Ook keuzes die minder duidelijke ethische dilemma’s behelzen, maar eenvoudigweg geld kosten, maakt Europa niet. Zo waarschuwde hoogleraar Bram Nauta (UT) onlangs in de podcast van TW, dat de EU in technologisch opzicht dreigt te vervallen tot een vazalstaat van China als het niet morgen tientallen miljarden euro’s in de ontwikkeling van een eigen chipindustrie steekt. Vergelijkbare afwegingen gelden voor de aanvoerlijnen van kritieke metalen en mineralen, die in het afgelopen decennium massaal in Chinese handen gevallen zijn. We weten dat we al dat lithium, koper en iridium nodig gaan hebben voor de energietransitie, maar wachten rustig af tot het tekort er ook echt is. Westerse bedrijven met aandeelhouders zijn niet in staat om investeringen te doen met de tijdshorizon en risico’s die mijnbouw vergt. We wachten rustig af tot we tegen de Chinese Muur oplopen.

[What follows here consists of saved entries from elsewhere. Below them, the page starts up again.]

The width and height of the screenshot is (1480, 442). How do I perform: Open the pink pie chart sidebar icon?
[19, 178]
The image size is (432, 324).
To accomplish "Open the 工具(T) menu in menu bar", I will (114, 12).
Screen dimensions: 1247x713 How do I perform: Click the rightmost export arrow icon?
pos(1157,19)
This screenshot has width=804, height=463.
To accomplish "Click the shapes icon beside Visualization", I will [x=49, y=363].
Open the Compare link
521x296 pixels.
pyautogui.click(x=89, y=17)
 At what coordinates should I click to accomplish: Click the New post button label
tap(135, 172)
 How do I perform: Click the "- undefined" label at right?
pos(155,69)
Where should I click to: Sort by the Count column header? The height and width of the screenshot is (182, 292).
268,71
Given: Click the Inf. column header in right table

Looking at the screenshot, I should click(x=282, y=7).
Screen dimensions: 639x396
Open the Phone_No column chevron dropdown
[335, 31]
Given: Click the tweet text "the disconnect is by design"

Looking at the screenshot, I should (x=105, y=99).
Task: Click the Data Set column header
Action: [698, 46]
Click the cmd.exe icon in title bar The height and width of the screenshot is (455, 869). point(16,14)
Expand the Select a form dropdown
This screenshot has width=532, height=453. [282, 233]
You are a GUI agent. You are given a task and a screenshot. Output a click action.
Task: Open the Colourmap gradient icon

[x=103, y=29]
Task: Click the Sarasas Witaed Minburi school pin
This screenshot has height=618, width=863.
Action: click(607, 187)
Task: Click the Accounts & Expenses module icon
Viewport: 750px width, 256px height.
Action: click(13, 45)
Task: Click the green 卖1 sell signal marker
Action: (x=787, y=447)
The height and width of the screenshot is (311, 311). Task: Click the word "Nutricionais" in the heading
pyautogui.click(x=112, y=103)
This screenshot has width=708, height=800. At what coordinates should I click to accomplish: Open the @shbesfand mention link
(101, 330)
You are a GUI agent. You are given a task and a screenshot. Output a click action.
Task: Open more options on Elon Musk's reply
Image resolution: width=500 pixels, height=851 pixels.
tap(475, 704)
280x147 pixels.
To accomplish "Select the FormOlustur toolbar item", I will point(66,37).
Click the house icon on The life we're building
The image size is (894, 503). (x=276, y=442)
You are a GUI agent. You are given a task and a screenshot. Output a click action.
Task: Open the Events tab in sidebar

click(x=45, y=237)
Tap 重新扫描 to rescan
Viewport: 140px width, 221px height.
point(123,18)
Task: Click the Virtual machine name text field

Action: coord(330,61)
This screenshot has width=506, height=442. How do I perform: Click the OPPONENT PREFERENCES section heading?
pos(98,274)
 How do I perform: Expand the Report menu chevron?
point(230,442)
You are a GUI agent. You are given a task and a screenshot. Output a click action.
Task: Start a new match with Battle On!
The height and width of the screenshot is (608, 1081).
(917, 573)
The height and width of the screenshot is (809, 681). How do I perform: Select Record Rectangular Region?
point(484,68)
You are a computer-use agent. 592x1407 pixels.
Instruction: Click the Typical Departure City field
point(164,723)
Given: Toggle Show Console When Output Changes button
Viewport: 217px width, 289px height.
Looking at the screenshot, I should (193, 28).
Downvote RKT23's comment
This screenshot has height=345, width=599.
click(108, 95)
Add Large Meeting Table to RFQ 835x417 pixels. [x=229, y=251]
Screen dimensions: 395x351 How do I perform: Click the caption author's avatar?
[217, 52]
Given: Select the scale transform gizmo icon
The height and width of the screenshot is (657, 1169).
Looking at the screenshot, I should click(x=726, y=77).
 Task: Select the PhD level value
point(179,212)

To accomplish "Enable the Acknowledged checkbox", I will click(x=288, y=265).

Zolang het Europese politieke debat zich blijft beperken tot elkaar vliegen afvangen en argeloos kleutergekibbel in een welvarende speeltuin, weten we alvast zeker dat we in de toekomst niet meer over mensenrechten hoeven te beginnen. Geopolitieke keuzes kunnen ongemakkelijk zijn, maar daarmee verdwijnen ze niet.